This report provides a picture of the employment status of grandparents and other relatives raising children (kinship carers) before and after taking on children, and explores the link between dropping out of the labour market and being a kinship carer.

There are around 200,000 grandparents, older siblings, aunts, uncles and other relatives in the UK bringing up 200,000-300,000 children because their parents are no longer able to, often due to severe difficulties such as parental death, drug or alcohol abuse, disability or serious illness, imprisonment, domestic violence, or abuse and neglect1. These carers are known as ‘kinship’ or ‘family and friends’ carers. Many of the children they are raising would be in care if their relative had not stepped in.

Since the implementation of the Children Act 1989 local authorities have been required to arrange for looked after children to live with family and friends where that is consistent with their welfare, and the Children and Young People’s Act 2008 states that family and friends care should be the first option when children cannot live with their parents. This principle has recently been restated in Statutory Guidance to local authorities on Family and Friends Care, published in April 2011.

Research shows that many children living in kinship care have suffered similar multiple traumas to those in local authority care, and a high proportion have emotional or
behavioural problems or a disability, often as a result of their experiences with their birth  families. A recent study concluded that 85% of children in kinship care who have had contact with children’s services face difficulties at the point when they come to live with their carer

Children may move into kinship care at any age, not just during the early years, and evidence from the 2001 Census shows that older children are disproportionately represented among those in kinship care compared with children in the population overall4. Kinship carers have no equivalent to maternity leave or adoption leave to help them settle children and deal with the huge upheaval in their lives when children move in, often with no notice. Many are not even entitled to unpaid parental leave. They may also be taking on several siblings at one time.

Kinship carers often have to deal with multiple appointments with schools, social workers and lawyers. They may have to arrange education, legal orders and financial support, at the same time as supporting the children and perhaps dealing with their own bereavement following the death of the child’s parent or the stress of difficult family circumstances.

A previous Grandparents Plus survey found that a high proportion of kinship carers face difficulties such as isolation, stress and stigma5. A high proportion live in poverty, with 65% reporting living on low incomes (below £300 a week), often as a result of giving up work when children move in.

Only a minority of kinship carers receive a financial allowance from the local authority or any kind of practical support.. There is no clear relationship between the needs of the children and whether or not the carers are entitled to receive support.

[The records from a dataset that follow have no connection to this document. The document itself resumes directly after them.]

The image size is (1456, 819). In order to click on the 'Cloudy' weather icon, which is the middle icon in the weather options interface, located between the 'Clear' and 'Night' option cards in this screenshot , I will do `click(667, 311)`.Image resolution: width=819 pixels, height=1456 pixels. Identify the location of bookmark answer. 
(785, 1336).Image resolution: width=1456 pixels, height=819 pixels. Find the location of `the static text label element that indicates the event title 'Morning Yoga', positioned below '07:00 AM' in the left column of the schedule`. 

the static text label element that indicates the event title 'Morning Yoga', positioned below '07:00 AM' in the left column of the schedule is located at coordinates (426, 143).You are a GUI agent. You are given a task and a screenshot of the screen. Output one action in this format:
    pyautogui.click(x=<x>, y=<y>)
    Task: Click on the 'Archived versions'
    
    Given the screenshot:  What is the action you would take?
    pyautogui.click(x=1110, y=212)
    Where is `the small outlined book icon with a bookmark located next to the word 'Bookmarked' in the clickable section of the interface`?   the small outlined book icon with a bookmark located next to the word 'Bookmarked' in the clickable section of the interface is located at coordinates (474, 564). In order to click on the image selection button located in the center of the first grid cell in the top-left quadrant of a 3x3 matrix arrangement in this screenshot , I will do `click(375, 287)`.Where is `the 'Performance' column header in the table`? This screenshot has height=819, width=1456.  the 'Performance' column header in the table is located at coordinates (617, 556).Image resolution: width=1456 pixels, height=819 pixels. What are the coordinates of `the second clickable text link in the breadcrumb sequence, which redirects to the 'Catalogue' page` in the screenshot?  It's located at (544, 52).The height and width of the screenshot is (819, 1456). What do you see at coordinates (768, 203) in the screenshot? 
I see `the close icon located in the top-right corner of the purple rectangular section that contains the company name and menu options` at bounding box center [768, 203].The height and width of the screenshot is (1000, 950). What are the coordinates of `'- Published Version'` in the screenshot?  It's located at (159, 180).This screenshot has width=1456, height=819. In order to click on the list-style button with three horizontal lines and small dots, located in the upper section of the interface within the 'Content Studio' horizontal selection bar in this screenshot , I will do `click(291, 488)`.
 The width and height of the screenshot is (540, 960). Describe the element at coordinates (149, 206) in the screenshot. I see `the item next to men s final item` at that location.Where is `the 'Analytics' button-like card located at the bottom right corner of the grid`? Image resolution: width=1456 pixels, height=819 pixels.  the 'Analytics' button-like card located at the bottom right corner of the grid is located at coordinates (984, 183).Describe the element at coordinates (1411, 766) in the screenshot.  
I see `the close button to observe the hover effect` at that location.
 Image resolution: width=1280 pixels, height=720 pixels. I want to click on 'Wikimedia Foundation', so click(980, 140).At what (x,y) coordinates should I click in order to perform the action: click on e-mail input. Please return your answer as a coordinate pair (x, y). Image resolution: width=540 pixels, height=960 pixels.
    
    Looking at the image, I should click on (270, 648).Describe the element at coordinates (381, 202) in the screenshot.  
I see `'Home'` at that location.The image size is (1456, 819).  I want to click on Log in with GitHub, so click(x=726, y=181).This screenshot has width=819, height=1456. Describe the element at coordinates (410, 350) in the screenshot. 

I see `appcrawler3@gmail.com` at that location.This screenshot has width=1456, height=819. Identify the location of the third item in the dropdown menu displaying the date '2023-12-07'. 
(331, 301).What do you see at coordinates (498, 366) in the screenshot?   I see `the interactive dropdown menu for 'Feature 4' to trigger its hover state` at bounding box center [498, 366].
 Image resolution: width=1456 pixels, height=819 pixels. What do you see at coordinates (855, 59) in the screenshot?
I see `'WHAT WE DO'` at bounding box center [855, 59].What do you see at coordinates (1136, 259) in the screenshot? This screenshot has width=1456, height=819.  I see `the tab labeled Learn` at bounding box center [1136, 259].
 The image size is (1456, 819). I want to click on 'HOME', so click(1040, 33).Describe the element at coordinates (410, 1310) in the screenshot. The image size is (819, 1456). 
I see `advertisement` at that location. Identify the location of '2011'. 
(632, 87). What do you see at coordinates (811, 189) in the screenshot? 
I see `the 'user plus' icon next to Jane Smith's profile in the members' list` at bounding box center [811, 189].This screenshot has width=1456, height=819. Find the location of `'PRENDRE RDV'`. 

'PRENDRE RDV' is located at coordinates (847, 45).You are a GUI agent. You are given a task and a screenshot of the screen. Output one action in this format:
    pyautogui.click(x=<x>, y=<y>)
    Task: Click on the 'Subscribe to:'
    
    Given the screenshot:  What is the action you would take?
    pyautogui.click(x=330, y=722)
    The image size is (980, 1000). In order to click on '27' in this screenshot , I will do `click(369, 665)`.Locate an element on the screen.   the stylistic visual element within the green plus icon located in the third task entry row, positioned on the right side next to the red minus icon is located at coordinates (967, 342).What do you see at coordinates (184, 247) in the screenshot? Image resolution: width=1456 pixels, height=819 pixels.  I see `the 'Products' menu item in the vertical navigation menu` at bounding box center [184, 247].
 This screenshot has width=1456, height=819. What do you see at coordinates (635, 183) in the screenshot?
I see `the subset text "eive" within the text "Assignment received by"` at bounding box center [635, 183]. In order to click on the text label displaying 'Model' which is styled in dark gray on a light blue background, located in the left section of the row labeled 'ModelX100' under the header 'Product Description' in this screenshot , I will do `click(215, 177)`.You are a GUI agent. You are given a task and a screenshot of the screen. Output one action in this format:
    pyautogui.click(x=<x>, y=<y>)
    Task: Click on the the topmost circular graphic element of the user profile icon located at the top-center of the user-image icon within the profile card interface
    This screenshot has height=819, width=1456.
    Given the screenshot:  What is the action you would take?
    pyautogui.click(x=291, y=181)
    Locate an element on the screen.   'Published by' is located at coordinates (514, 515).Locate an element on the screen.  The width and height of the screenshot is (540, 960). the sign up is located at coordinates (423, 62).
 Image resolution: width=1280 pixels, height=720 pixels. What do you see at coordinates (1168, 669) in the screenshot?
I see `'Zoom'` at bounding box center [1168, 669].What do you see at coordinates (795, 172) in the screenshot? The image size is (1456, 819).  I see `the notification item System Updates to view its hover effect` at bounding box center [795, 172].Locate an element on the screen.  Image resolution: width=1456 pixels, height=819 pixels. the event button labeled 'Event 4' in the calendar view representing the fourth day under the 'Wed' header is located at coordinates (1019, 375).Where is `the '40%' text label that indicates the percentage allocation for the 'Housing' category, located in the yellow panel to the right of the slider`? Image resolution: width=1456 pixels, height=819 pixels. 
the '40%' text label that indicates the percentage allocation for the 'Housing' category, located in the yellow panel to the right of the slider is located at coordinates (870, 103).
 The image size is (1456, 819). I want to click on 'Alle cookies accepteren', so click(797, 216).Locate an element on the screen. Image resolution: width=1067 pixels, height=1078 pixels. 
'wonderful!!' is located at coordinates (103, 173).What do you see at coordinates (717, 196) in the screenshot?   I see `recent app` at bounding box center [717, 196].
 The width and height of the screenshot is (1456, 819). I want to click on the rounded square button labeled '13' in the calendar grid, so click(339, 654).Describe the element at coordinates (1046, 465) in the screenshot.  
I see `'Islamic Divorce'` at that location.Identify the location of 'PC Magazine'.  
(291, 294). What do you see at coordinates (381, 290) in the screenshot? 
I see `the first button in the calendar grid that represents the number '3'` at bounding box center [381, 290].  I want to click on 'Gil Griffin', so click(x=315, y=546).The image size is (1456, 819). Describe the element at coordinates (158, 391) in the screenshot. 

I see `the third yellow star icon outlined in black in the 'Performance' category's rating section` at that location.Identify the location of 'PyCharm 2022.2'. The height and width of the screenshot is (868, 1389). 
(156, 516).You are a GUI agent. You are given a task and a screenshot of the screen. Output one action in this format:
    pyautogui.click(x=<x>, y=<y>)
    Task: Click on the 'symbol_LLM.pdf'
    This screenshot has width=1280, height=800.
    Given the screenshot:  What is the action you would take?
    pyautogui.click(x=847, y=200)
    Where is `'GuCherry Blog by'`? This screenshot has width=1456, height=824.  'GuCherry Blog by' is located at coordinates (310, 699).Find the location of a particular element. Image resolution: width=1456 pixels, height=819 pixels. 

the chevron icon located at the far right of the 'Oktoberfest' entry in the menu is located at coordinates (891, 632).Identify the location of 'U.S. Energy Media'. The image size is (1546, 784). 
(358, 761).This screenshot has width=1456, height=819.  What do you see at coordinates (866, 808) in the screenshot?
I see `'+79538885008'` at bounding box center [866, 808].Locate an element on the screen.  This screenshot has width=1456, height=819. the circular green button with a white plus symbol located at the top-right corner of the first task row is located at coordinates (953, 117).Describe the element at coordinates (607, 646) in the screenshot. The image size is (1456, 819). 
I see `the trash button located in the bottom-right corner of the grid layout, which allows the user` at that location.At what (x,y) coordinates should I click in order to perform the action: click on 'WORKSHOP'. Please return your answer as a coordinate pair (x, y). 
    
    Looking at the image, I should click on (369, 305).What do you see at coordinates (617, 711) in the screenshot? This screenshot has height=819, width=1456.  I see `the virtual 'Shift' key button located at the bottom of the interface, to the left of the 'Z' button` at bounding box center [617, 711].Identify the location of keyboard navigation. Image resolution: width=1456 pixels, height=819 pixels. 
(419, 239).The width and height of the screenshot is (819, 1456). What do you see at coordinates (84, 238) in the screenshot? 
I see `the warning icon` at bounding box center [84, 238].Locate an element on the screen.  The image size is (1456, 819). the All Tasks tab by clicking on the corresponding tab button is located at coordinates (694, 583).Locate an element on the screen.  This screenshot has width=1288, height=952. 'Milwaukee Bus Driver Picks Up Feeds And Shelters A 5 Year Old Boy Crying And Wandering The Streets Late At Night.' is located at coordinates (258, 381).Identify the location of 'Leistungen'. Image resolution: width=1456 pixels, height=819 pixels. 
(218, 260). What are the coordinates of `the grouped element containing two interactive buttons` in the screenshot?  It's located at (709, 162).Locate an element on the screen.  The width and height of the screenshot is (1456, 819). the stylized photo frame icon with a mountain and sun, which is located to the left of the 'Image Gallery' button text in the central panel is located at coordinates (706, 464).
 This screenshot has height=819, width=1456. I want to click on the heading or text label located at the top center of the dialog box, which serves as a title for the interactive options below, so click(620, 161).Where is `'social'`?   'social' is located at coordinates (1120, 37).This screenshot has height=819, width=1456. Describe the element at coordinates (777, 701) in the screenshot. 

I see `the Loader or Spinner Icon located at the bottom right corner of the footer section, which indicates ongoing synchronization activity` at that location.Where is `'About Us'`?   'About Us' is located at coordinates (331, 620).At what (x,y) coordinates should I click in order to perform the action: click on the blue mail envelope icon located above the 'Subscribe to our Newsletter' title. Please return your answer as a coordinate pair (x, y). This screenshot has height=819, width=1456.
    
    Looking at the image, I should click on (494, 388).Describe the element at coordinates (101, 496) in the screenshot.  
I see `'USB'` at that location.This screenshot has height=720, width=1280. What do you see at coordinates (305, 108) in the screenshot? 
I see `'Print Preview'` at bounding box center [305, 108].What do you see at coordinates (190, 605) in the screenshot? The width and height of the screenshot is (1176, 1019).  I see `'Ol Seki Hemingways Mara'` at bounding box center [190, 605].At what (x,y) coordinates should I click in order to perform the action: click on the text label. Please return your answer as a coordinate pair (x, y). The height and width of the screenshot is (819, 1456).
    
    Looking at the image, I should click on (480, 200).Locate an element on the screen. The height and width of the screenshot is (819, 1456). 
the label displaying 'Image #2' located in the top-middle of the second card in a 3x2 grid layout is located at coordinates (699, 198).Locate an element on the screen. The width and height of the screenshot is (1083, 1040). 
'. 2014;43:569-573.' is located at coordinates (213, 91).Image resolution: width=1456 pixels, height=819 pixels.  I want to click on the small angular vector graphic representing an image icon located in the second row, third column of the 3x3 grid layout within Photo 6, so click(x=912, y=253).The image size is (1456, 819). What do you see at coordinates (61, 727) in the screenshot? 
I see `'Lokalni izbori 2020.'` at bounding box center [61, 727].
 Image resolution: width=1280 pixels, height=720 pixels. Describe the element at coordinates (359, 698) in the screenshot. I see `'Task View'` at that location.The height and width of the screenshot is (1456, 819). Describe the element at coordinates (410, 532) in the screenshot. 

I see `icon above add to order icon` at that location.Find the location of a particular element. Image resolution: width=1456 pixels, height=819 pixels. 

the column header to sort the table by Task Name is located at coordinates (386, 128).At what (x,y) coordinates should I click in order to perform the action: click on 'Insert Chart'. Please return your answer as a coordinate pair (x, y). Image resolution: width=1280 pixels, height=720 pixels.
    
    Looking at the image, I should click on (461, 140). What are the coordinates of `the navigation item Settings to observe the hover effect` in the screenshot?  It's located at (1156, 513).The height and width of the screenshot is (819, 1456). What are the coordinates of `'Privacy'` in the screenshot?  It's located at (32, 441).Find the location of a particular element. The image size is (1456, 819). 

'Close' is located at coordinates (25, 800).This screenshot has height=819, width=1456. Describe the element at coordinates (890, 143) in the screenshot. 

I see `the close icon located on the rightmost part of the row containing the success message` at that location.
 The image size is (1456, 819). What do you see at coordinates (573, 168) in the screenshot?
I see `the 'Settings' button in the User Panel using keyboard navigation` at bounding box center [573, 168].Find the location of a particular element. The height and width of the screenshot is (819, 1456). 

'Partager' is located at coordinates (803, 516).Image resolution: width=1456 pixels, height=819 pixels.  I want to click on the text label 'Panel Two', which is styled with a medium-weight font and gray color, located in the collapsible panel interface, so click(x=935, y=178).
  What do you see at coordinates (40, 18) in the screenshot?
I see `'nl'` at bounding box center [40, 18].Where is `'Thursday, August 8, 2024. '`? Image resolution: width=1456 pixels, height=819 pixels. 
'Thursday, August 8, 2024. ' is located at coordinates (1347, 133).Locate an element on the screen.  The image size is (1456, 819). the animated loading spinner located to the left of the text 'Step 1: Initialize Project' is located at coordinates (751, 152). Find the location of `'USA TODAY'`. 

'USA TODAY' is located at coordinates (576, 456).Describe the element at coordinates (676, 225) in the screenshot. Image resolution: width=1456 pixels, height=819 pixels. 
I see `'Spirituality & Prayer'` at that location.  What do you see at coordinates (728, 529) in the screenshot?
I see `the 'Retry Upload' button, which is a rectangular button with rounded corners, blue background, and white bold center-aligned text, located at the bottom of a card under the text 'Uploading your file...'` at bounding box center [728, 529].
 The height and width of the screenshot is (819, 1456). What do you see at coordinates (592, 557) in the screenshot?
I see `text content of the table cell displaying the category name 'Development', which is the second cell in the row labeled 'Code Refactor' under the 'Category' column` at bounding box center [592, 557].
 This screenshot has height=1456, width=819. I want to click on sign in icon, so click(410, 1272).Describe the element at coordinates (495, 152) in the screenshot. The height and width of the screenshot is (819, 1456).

There is anecdotal evidence, including from calls to Grandparents Plus’ Advice and Information service, that feeling they may have to give up work is a powerful disincentive to becoming a kinship carer. We also know that placements may break down and children have to be taken into care or adopted because kinship carers fail to get financial support from the local authority and do not want to end up on benefits through having to give up work.

There is a strong economic case for supporting kinship carers to avoid children unnecessarily being taken into care. It costs £40,000 per annum to keep a child in
independent foster care, and there is a national shortage of 9,000 foster carers. Children in care also face increased risk of poverty and other adverse outcomes in adulthood. Although outcomes for children in care have improved in recent years, there remains a significant and widening gap between these and the outcomes for all children. They are over-represented in a range of vulnerable groups including those not in education, employment or training post-16, teenage parents, young offenders, drug users and prisoners.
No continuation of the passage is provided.